Source data below:
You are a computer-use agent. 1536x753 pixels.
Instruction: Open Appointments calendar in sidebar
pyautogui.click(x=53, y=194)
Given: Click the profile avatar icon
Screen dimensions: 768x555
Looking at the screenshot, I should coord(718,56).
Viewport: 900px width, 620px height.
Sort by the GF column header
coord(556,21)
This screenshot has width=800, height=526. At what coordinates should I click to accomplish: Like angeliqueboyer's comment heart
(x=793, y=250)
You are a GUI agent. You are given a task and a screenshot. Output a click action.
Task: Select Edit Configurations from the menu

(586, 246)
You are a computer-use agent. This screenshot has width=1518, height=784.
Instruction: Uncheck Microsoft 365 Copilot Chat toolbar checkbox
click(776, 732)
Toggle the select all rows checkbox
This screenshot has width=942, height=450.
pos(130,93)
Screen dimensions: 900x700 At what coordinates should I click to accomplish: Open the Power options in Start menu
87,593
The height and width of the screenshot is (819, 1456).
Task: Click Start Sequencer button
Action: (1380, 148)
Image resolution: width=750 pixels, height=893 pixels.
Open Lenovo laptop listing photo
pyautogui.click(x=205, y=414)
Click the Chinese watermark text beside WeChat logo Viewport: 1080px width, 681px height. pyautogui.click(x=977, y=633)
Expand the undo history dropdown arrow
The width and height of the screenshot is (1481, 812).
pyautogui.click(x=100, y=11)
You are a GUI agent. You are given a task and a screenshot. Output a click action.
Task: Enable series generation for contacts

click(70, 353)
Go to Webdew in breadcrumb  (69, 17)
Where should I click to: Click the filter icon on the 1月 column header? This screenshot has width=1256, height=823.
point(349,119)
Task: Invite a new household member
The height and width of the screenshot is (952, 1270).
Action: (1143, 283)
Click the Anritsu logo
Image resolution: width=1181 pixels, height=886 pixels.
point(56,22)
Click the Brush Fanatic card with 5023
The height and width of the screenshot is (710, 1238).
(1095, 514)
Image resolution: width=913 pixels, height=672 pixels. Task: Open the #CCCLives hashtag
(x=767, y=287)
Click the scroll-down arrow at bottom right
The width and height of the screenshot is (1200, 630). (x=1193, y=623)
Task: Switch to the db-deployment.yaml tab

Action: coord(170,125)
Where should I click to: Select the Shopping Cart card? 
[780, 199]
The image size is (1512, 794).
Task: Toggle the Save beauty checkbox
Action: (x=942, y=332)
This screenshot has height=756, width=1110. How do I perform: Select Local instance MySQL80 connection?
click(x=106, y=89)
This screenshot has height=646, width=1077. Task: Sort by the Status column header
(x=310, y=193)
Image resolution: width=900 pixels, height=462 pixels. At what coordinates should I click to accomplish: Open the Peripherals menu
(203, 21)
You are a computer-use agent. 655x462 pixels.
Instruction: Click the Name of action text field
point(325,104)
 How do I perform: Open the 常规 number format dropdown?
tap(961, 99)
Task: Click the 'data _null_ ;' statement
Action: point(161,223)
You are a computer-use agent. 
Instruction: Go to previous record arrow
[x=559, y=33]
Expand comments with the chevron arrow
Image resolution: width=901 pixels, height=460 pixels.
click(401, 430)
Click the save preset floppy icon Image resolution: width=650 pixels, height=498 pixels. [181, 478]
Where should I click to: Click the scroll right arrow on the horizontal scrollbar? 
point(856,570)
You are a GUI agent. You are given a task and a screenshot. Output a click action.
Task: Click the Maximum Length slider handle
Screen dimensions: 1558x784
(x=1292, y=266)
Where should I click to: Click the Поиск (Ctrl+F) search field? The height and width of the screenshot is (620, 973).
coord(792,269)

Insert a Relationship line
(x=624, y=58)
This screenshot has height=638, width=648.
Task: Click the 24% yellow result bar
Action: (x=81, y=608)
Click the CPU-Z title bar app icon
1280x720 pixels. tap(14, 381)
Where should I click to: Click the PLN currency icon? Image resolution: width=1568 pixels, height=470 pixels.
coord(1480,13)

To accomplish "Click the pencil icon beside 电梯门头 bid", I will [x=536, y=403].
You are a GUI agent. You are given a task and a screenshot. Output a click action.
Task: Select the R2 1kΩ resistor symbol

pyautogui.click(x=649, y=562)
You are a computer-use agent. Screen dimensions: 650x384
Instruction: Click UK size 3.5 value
End of Source data.
About this exercise:
When you reach the line in the material above that holds "This screenshot has width=800, height=526.", begin reproducing lines exactly, and stop after the line that holds "Image resolution: width=750".

Answer for the task:
This screenshot has width=800, height=526. At what coordinates should I click to accomplish: Like angeliqueboyer's comment heart
(x=793, y=250)
You are a GUI agent. You are given a task and a screenshot. Output a click action.
Task: Select Edit Configurations from the menu

(586, 246)
You are a computer-use agent. This screenshot has width=1518, height=784.
Instruction: Uncheck Microsoft 365 Copilot Chat toolbar checkbox
click(776, 732)
Toggle the select all rows checkbox
This screenshot has width=942, height=450.
pos(130,93)
Screen dimensions: 900x700 At what coordinates should I click to accomplish: Open the Power options in Start menu
87,593
The height and width of the screenshot is (819, 1456).
Task: Click Start Sequencer button
Action: (1380, 148)
Image resolution: width=750 pixels, height=893 pixels.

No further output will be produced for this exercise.